> **Texto proporcionado**
----------
Ml 1,
14b-2, 2b. 8-10; Sal 130, 1-3; 1Tes 2, 7b-9. 13; Mt 23, 1-12
Te
basta mi gracia; la fuerza se realiza en la debilidad.
2Co
12 ,9
Predica
el evangelio en todo momento, y cuando sea necesario, utiliza las palabras.
San Francisco
de Asís
…
damos gracias a Dios sin cesar, porque, al recibir la palabra de Dios que os
predicamos, la acogisteis no como palabra de hombre, sino, cual es en verdad,
como palabra de Dios que permanece operante en vosotros los creyentes.
----------
> **Material proporcionado**
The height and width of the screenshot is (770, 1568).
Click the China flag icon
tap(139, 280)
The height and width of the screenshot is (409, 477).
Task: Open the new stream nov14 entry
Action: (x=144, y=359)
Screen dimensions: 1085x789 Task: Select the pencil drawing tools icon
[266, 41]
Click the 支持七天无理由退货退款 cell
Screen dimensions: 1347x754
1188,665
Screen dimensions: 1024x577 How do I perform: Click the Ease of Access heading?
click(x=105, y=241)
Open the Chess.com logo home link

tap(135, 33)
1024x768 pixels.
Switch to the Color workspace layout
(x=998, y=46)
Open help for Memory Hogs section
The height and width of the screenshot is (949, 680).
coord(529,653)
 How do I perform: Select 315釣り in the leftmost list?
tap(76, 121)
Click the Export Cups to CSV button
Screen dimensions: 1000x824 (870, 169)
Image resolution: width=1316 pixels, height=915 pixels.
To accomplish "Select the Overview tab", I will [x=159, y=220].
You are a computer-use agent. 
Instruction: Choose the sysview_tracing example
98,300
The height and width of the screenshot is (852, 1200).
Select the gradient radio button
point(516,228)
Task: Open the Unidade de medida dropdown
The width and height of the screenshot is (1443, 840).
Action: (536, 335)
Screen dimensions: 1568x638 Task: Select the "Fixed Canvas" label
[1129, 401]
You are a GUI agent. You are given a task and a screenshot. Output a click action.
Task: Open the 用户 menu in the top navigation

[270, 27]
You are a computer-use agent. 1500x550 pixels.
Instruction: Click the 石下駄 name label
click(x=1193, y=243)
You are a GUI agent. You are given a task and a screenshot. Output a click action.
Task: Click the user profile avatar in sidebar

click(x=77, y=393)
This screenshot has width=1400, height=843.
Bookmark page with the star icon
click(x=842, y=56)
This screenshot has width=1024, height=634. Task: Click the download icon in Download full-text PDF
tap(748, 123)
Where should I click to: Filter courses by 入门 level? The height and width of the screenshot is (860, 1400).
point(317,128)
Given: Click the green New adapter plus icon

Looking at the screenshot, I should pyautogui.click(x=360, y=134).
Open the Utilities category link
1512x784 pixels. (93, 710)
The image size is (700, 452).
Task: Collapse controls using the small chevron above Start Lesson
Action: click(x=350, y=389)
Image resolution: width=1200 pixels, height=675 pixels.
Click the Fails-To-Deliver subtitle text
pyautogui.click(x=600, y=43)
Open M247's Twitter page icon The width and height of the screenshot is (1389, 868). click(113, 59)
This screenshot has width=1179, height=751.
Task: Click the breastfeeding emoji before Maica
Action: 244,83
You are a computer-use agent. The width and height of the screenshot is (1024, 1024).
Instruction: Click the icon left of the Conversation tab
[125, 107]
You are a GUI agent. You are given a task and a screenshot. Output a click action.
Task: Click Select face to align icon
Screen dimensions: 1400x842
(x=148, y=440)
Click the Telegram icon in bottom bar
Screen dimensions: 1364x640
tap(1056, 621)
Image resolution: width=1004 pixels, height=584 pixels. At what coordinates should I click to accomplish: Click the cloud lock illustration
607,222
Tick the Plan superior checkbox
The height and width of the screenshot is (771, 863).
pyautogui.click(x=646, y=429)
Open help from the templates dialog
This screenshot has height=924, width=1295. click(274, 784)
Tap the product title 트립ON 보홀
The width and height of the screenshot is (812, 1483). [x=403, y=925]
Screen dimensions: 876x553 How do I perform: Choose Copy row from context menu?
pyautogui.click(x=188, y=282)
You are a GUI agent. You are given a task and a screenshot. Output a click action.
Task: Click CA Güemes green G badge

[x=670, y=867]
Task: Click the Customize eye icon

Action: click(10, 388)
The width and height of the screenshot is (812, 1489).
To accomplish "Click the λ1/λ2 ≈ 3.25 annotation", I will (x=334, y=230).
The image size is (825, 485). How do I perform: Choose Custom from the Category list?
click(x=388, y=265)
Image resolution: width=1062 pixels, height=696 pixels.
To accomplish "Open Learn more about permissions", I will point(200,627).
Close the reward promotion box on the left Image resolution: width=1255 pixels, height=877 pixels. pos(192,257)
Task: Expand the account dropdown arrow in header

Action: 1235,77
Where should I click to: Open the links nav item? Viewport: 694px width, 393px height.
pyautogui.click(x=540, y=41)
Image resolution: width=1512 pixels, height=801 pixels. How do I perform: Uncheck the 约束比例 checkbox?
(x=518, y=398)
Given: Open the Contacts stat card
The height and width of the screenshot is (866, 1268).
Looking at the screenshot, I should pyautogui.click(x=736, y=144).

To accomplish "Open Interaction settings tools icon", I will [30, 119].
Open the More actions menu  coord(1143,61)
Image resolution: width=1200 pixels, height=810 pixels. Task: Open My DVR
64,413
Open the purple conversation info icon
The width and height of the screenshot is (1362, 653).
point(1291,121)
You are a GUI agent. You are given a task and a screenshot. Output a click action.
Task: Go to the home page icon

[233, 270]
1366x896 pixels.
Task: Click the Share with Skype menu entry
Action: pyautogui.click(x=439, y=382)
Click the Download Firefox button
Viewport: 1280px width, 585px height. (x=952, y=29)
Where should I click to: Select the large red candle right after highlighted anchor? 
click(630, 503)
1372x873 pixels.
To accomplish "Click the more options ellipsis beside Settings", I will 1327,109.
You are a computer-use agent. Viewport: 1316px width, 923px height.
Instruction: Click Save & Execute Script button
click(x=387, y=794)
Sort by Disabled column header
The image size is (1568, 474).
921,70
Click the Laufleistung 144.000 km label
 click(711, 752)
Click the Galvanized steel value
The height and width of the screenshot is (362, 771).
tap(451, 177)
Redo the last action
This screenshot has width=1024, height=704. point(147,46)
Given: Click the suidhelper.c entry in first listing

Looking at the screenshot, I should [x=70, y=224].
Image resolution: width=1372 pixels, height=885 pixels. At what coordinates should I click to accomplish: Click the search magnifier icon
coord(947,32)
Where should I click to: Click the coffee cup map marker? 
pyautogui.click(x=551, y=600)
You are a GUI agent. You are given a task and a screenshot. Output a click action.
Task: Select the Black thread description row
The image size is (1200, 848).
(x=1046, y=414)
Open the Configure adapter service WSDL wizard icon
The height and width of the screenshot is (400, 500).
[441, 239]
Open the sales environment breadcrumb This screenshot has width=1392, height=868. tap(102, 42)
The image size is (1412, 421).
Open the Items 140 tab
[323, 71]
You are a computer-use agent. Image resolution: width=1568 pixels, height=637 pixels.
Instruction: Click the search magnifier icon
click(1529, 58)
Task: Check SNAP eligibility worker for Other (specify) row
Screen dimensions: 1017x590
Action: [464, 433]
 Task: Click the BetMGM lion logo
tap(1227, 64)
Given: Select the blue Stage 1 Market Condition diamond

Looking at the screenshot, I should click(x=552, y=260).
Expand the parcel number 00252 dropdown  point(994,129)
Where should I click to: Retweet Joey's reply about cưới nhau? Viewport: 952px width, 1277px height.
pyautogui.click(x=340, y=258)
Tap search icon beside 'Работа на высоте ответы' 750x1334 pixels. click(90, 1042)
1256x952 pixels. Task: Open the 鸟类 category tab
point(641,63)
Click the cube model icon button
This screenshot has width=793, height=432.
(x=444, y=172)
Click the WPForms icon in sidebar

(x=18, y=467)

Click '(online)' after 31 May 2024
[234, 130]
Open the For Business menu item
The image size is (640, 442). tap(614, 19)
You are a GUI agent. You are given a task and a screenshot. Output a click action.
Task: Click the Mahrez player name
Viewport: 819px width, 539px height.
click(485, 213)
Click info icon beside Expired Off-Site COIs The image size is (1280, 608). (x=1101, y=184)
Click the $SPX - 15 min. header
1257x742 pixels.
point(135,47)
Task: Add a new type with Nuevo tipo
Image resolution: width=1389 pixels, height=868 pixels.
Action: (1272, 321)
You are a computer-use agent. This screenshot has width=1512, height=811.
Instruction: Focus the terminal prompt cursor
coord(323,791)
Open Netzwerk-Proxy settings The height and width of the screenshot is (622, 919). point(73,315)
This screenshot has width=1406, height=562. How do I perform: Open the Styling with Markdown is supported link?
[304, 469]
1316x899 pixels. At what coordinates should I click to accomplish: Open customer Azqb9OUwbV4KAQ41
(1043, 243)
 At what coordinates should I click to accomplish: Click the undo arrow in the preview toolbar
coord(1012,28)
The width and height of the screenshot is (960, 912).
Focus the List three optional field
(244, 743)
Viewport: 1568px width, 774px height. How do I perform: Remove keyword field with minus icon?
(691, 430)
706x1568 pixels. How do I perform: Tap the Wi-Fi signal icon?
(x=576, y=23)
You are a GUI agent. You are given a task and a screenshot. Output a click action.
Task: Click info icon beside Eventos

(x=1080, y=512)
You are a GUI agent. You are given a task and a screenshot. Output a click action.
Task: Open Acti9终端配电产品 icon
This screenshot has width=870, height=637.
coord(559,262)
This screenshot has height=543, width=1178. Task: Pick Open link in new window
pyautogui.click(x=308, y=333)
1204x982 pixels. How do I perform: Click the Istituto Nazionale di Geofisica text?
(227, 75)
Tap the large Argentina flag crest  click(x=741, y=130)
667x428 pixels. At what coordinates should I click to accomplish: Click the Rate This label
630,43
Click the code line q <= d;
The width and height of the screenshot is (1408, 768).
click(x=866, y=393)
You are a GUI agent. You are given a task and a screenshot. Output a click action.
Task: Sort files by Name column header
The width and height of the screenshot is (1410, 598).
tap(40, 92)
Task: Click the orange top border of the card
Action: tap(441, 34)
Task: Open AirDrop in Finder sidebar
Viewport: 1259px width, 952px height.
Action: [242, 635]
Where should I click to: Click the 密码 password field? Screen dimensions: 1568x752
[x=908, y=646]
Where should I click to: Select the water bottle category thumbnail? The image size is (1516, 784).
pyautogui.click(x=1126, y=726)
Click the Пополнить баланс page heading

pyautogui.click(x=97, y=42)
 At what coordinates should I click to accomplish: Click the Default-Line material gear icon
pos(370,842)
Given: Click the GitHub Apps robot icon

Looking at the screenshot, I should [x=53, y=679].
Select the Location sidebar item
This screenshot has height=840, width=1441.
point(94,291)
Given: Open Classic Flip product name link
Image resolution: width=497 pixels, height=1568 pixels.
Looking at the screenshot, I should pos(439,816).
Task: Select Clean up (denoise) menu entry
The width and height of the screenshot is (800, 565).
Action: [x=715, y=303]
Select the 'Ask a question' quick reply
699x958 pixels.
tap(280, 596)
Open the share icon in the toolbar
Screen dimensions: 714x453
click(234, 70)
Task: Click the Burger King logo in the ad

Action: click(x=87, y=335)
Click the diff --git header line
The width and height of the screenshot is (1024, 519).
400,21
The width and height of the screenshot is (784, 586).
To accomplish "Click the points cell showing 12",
----------
> **Qué se pide**
Transcribe sin ningún cambio el pasaje del texto proporcionado que va desde "San Francisco" hasta "vosotros los creyentes.".

> **Respuesta**
San Francisco
de Asís
…
damos gracias a Dios sin cesar, porque, al recibir la palabra de Dios que os
predicamos, la acogisteis no como palabra de hombre, sino, cual es en verdad,
como palabra de Dios que permanece operante en vosotros los creyentes.